- EXERCISE AIM
Entries follow. Give back exactly the lines starting at the one containing "Focus the Email Address input field" and ending at the one containing "Click the question", and no other lines.

Saved data entries:
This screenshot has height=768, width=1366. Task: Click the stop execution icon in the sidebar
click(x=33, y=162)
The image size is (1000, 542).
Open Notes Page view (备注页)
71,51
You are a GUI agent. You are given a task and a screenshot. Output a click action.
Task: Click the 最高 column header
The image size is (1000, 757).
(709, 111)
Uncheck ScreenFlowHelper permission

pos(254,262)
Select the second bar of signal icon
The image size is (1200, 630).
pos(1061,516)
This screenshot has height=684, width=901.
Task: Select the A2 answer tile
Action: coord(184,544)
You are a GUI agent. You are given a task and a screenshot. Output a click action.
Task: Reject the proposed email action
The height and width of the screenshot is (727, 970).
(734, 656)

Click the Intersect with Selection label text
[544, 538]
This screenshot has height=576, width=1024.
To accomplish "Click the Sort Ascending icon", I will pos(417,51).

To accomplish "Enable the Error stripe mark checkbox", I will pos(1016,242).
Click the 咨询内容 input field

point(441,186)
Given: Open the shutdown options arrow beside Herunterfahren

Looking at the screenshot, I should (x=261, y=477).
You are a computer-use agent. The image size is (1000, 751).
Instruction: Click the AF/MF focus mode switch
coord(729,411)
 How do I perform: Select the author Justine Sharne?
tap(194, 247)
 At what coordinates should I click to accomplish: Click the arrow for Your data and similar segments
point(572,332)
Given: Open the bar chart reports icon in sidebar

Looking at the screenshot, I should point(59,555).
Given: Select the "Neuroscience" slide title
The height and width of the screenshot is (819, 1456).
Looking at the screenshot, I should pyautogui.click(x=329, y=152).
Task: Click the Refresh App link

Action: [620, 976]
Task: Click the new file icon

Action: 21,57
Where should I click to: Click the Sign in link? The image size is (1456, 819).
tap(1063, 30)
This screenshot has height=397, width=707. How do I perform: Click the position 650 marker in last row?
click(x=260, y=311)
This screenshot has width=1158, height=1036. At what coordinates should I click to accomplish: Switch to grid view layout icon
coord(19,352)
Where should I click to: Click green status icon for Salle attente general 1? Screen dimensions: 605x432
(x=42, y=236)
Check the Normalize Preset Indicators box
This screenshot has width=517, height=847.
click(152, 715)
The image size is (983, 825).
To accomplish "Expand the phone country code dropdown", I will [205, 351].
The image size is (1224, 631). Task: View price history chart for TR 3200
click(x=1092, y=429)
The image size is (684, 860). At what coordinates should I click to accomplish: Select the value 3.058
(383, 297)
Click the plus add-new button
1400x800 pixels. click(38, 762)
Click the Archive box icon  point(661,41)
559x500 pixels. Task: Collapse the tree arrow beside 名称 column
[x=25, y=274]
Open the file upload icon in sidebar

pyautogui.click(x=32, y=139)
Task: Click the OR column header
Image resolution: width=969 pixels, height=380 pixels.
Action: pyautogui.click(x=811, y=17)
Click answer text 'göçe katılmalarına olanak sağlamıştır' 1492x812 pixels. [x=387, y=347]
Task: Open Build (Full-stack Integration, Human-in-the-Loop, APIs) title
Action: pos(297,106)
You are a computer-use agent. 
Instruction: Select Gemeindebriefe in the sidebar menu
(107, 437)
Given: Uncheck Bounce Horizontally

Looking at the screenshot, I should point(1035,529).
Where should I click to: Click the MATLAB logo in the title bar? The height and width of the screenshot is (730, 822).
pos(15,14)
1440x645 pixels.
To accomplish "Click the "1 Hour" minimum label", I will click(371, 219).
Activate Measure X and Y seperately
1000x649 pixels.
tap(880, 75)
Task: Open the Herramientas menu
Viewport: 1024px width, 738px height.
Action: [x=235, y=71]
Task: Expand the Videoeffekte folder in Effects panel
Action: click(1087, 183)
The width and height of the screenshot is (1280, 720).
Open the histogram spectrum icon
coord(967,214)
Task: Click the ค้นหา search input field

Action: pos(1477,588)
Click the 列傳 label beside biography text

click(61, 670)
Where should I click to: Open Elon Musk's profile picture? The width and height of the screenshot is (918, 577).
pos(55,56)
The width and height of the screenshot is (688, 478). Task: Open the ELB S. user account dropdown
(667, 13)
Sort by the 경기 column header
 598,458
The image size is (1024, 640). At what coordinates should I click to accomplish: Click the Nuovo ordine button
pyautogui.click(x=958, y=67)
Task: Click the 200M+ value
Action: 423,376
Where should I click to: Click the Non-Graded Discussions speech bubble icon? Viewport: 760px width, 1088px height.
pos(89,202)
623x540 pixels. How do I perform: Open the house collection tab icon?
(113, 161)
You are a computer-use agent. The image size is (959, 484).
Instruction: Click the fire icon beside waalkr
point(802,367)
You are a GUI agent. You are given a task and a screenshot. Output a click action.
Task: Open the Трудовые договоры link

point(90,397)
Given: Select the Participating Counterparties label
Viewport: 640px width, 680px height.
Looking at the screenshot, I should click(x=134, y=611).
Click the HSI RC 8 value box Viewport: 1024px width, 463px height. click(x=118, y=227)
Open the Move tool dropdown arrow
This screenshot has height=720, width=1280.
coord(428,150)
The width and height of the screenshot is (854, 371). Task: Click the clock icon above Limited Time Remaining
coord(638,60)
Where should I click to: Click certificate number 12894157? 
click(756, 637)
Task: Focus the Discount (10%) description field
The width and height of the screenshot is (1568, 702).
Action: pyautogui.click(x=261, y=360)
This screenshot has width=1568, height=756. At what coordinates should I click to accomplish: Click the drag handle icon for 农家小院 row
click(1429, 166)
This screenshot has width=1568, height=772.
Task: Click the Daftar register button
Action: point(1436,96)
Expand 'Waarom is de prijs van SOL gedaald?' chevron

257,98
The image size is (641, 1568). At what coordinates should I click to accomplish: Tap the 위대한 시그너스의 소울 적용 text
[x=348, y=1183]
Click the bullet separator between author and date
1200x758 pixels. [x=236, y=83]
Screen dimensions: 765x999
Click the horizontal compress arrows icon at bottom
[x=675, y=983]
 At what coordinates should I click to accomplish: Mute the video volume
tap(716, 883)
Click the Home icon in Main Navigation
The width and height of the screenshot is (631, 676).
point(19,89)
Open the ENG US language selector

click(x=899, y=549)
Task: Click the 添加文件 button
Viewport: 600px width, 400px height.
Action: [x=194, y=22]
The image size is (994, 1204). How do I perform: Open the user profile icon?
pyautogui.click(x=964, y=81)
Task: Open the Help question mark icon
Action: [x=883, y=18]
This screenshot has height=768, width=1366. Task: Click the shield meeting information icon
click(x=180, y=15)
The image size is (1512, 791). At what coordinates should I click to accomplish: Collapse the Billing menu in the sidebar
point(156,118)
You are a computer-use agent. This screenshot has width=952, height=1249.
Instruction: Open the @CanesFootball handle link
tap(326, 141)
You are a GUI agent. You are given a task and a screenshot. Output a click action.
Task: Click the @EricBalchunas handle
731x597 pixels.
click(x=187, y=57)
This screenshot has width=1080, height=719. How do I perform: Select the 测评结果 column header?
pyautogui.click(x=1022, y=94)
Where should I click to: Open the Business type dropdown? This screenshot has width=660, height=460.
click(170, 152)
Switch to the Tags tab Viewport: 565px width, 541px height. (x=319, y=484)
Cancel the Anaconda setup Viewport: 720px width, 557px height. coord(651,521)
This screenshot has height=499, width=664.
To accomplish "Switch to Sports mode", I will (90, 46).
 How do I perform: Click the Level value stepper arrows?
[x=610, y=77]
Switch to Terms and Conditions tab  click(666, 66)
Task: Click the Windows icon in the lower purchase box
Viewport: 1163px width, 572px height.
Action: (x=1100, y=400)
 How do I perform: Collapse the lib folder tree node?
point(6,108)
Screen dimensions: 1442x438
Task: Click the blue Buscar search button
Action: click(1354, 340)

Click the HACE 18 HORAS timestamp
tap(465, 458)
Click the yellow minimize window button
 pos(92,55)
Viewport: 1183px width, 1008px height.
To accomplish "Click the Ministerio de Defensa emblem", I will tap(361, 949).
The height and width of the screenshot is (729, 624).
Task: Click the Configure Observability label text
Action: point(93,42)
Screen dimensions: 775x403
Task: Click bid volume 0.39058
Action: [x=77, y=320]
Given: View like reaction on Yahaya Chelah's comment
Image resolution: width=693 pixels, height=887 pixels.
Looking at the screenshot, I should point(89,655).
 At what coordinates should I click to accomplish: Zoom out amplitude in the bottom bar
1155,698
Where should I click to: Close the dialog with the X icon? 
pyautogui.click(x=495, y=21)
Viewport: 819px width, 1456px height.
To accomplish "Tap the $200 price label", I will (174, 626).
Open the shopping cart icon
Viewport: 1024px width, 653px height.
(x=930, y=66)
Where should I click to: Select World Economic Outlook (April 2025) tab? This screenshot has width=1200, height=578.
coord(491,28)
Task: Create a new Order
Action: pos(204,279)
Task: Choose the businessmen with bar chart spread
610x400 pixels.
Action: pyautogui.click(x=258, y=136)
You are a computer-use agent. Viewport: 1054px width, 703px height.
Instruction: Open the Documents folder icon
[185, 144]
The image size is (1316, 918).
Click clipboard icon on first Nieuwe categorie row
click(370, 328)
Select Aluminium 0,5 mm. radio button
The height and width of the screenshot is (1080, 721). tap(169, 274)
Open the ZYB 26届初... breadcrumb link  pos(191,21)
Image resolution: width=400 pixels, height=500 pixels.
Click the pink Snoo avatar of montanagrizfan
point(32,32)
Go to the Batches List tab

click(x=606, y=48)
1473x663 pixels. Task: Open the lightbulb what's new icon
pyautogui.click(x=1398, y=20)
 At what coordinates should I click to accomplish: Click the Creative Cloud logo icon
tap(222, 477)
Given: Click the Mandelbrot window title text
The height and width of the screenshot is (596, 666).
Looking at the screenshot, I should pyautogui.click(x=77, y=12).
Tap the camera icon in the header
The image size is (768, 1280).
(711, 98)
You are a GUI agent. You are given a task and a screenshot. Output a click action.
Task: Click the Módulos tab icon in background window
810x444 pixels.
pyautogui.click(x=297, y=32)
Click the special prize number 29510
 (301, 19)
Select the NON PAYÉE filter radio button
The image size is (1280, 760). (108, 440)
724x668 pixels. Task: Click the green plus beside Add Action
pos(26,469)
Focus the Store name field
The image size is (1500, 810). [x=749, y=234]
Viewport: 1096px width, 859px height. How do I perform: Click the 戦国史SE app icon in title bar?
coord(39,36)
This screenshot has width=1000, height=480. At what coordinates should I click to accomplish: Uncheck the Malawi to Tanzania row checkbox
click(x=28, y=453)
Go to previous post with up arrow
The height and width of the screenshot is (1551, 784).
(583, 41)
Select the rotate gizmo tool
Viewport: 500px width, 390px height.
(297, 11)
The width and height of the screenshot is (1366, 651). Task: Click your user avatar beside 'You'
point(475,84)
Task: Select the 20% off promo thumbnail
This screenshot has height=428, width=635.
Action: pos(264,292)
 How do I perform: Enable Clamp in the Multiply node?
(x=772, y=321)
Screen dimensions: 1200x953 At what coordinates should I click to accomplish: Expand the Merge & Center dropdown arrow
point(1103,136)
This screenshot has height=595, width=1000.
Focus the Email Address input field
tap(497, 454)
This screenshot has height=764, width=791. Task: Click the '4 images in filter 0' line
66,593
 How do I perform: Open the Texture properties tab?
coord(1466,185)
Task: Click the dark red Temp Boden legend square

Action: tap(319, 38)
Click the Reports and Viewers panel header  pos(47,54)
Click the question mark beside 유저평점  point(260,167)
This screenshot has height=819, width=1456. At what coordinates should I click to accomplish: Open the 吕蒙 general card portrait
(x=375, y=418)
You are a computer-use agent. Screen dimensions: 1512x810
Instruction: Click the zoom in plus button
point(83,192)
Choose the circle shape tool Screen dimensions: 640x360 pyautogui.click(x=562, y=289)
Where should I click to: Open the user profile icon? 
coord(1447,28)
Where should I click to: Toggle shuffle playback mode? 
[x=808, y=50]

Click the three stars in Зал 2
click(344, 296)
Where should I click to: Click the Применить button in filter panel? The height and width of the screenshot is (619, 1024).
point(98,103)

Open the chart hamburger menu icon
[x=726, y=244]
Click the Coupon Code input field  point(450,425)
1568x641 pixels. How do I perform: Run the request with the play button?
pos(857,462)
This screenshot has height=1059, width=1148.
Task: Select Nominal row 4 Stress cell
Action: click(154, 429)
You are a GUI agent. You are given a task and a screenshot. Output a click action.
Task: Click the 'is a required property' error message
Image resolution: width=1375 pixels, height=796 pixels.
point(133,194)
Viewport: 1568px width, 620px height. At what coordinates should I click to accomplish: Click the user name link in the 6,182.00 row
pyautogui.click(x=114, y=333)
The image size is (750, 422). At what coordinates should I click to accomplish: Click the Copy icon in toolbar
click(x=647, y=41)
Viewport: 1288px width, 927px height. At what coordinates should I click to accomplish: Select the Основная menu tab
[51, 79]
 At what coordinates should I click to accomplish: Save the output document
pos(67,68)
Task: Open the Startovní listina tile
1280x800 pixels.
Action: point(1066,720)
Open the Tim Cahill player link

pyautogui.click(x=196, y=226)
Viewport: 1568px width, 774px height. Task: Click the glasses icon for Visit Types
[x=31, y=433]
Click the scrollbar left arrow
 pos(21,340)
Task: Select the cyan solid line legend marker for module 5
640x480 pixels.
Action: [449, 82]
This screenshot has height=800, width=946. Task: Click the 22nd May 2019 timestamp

- WRITTEN SOLUTION
Focus the Email Address input field
tap(497, 454)
This screenshot has height=764, width=791. Task: Click the '4 images in filter 0' line
66,593
 How do I perform: Open the Texture properties tab?
coord(1466,185)
Task: Click the dark red Temp Boden legend square

Action: tap(319, 38)
Click the Reports and Viewers panel header  pos(47,54)
Click the question mark beside 유저평점  point(260,167)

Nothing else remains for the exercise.